Within the records below, find the line with "Task: Click the 关闭 button to close dialog" and the line with "Task: Click the chest measurement 84 cell", then reproduce exactly those two lines and all lines between them, without any picture.

[[ Input data, beginning ]]

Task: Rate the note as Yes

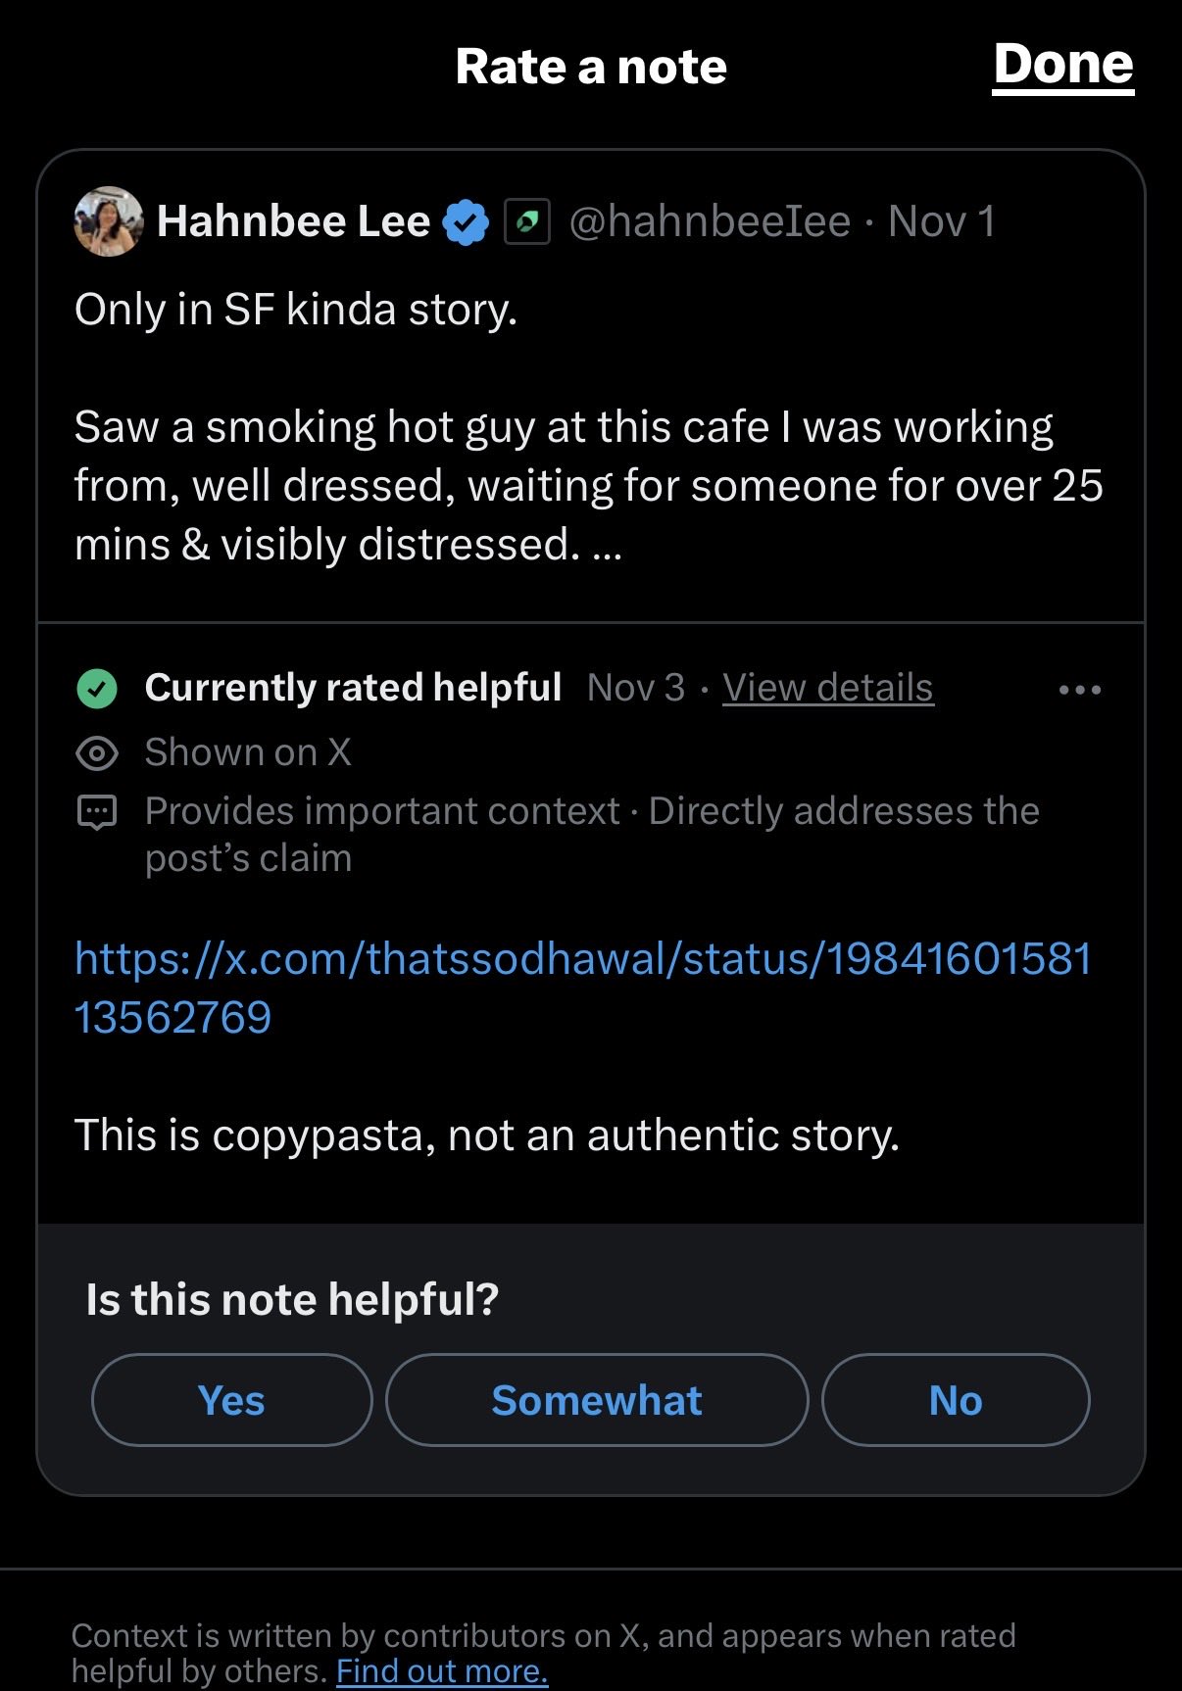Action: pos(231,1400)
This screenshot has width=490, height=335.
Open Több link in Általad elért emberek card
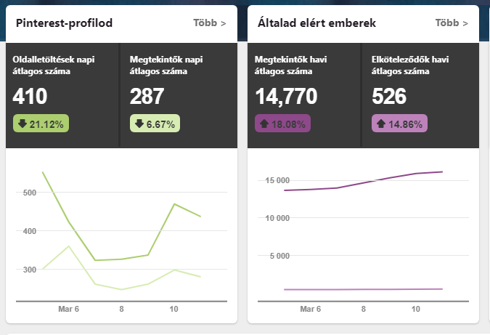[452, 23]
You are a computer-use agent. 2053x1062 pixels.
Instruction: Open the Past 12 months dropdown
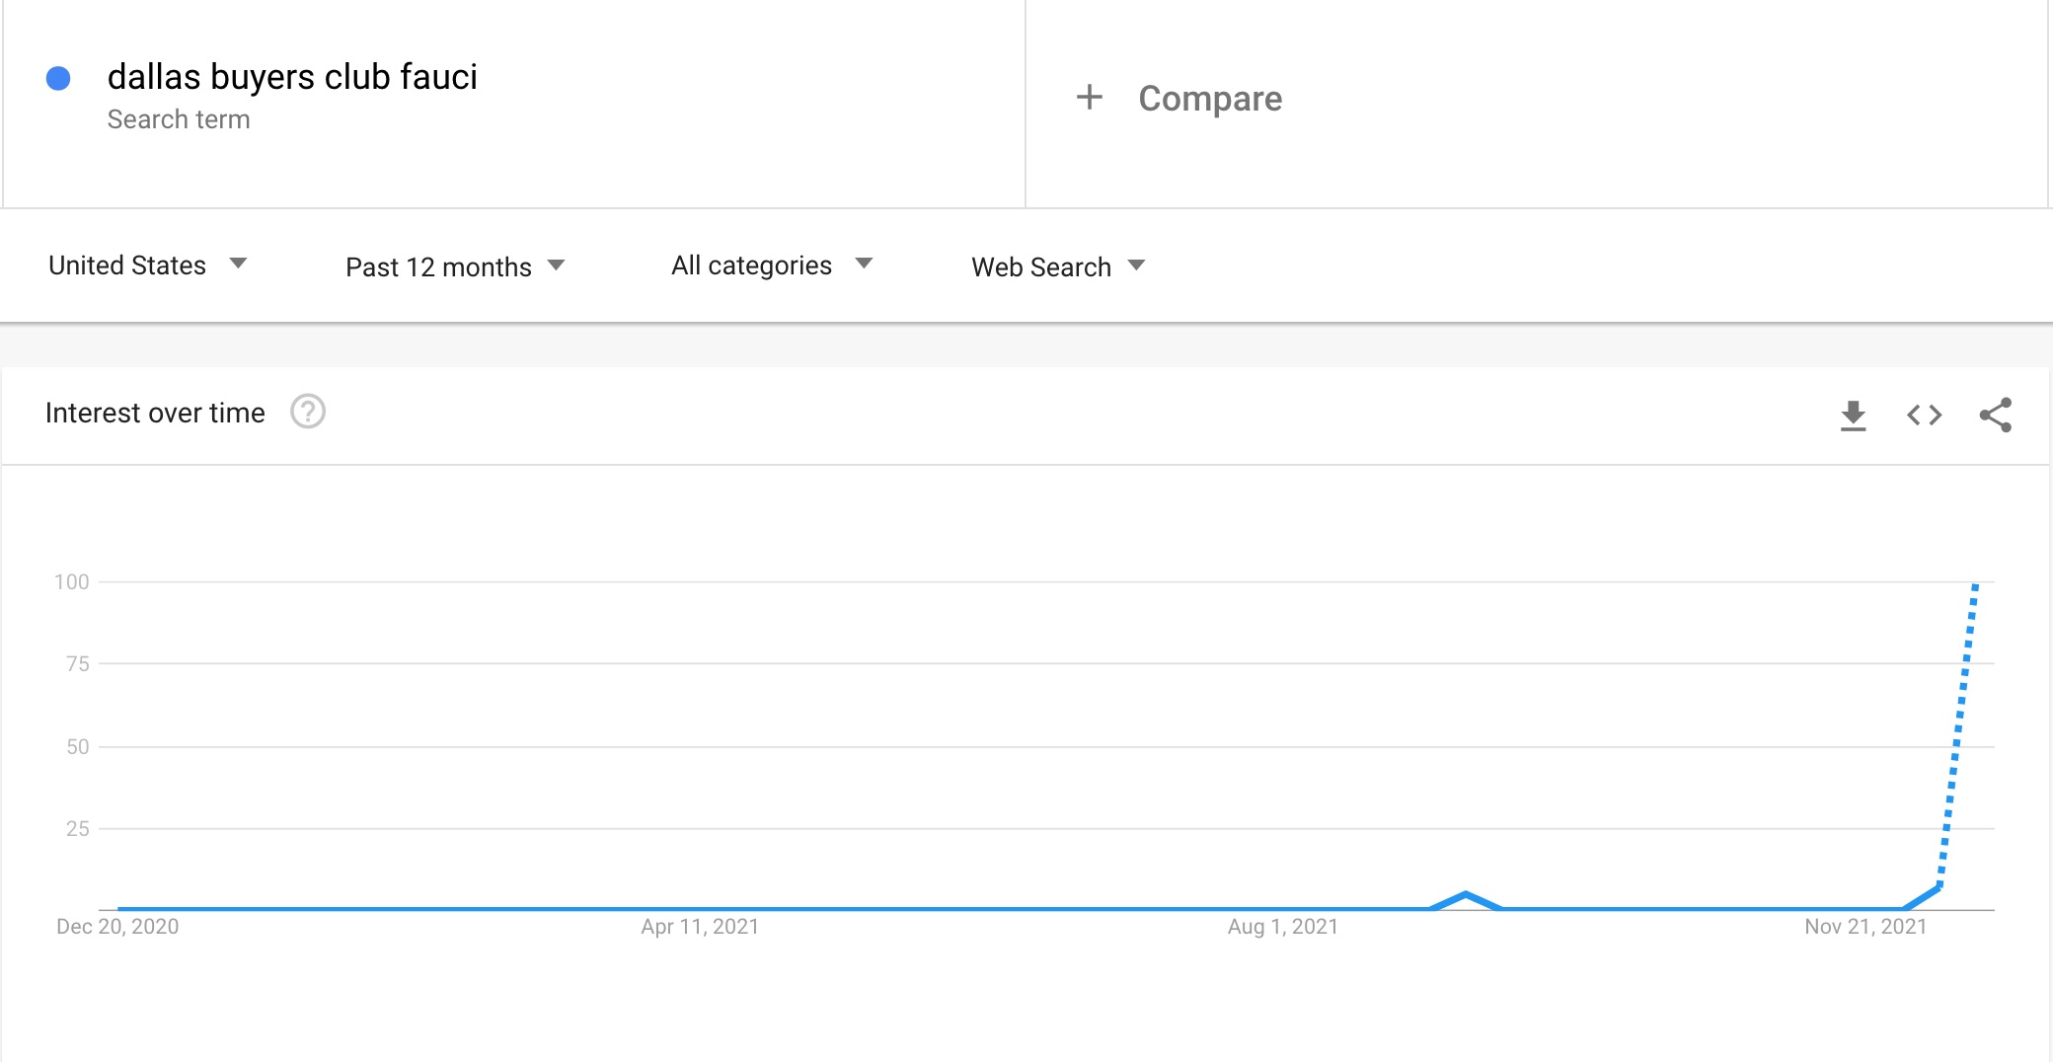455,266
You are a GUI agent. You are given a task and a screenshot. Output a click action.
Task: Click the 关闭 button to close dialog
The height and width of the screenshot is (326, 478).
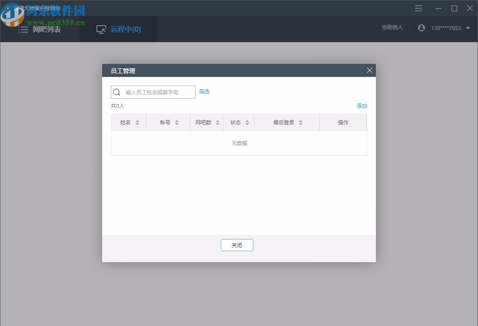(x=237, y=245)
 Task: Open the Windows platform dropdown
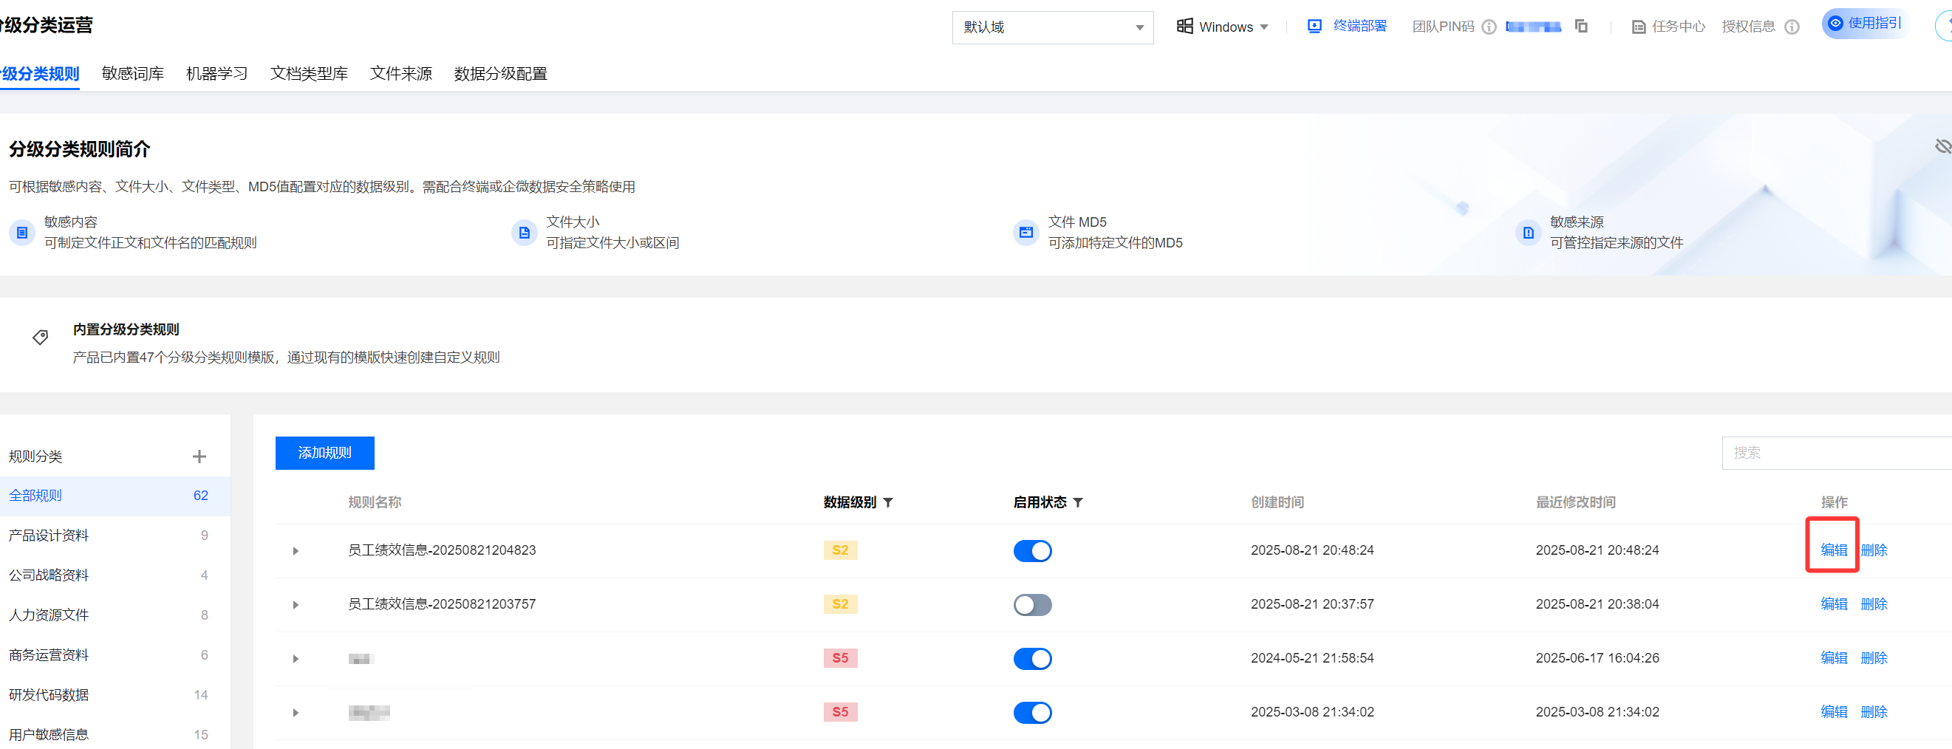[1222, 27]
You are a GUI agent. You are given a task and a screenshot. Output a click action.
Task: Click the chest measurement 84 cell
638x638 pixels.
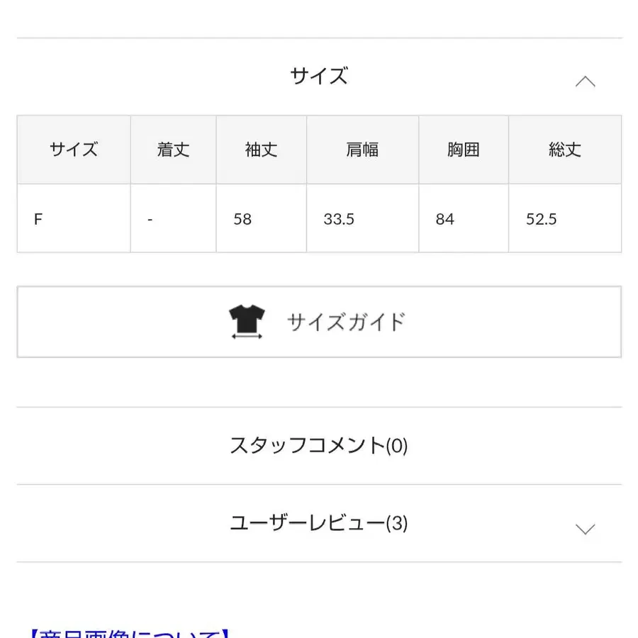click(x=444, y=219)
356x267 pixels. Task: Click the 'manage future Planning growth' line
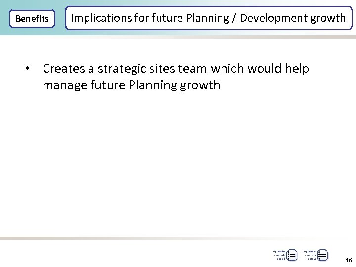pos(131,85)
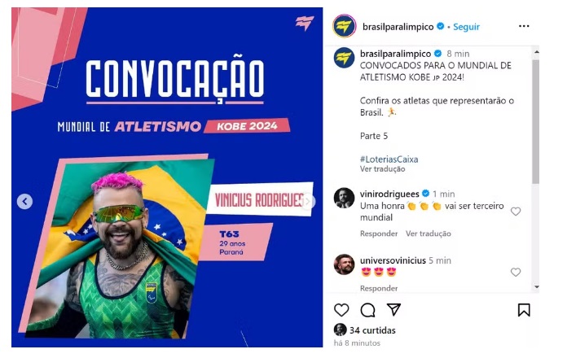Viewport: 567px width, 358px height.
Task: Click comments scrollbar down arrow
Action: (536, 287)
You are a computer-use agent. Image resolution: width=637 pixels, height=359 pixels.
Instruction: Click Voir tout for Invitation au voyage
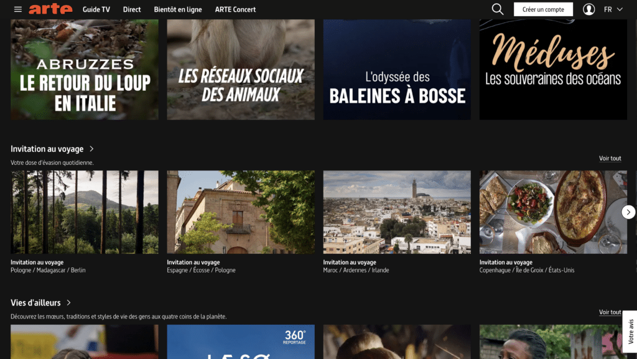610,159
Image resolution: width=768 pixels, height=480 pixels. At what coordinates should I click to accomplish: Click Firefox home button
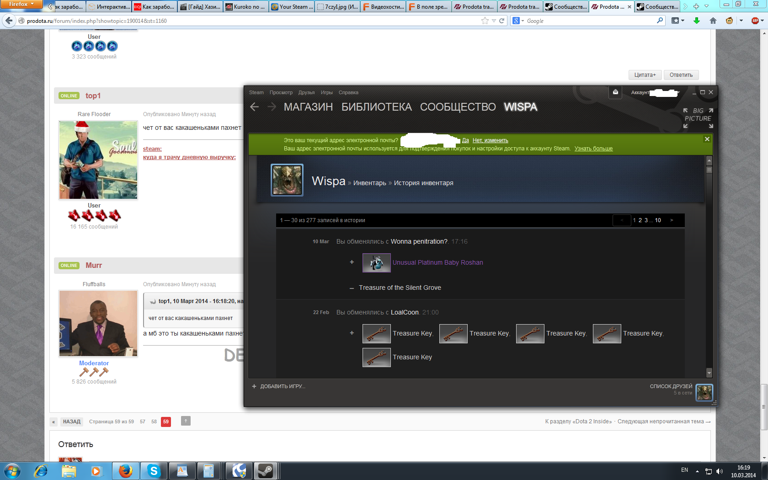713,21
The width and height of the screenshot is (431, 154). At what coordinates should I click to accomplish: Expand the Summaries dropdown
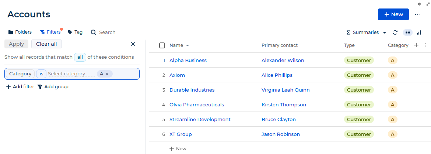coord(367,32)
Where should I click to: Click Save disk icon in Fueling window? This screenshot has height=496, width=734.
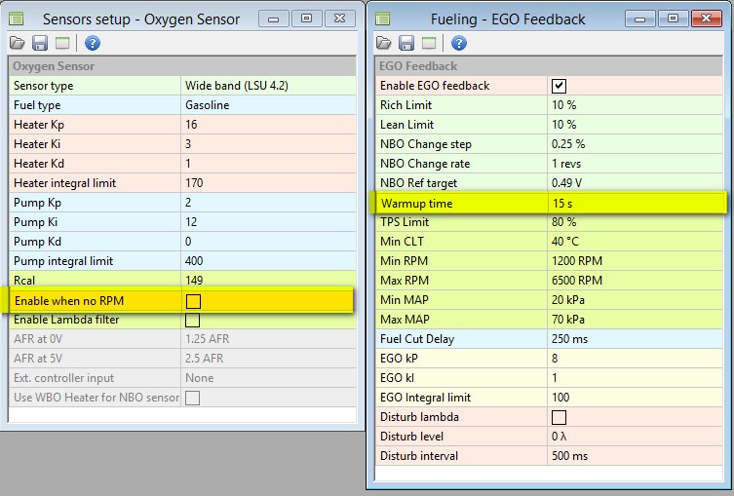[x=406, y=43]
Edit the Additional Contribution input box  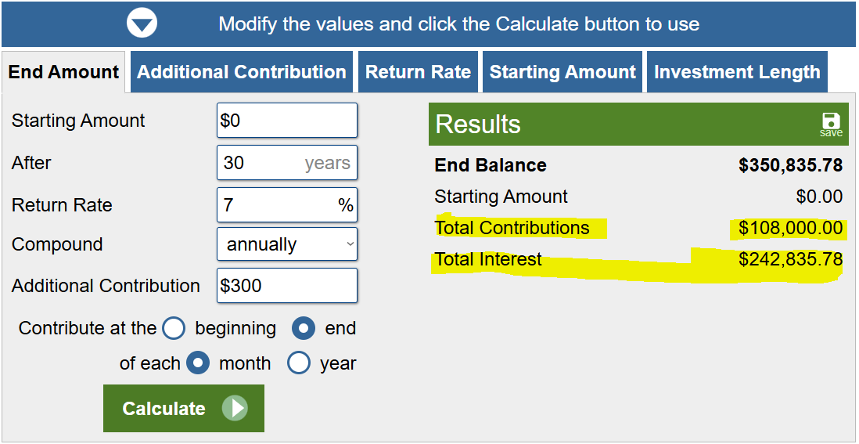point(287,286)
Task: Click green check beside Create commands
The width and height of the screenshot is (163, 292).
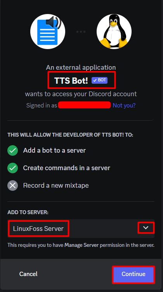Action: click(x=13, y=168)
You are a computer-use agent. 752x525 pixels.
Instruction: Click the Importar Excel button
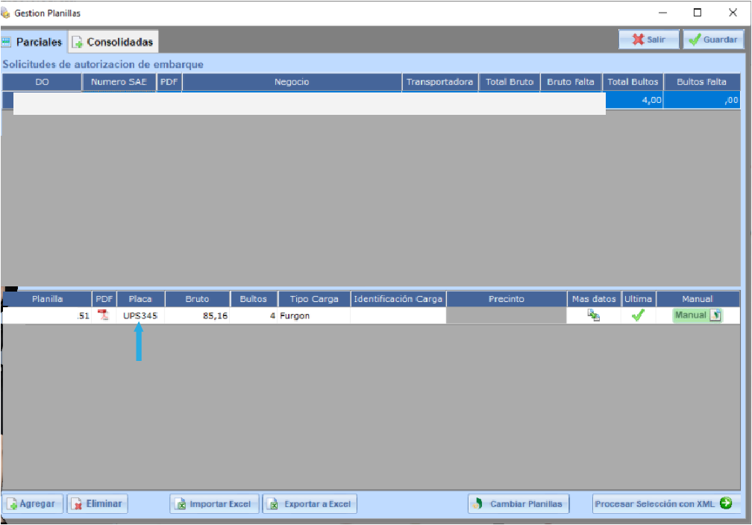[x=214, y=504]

[[ Input data, end ]]

Exercise output:
Task: Click the 关闭 button to close dialog
The height and width of the screenshot is (326, 478).
(x=237, y=245)
 Task: Open the Windows platform dropdown
[1222, 27]
You are a GUI agent. You are given a task and a screenshot. Output a click action.
Task: Click the chest measurement 84 cell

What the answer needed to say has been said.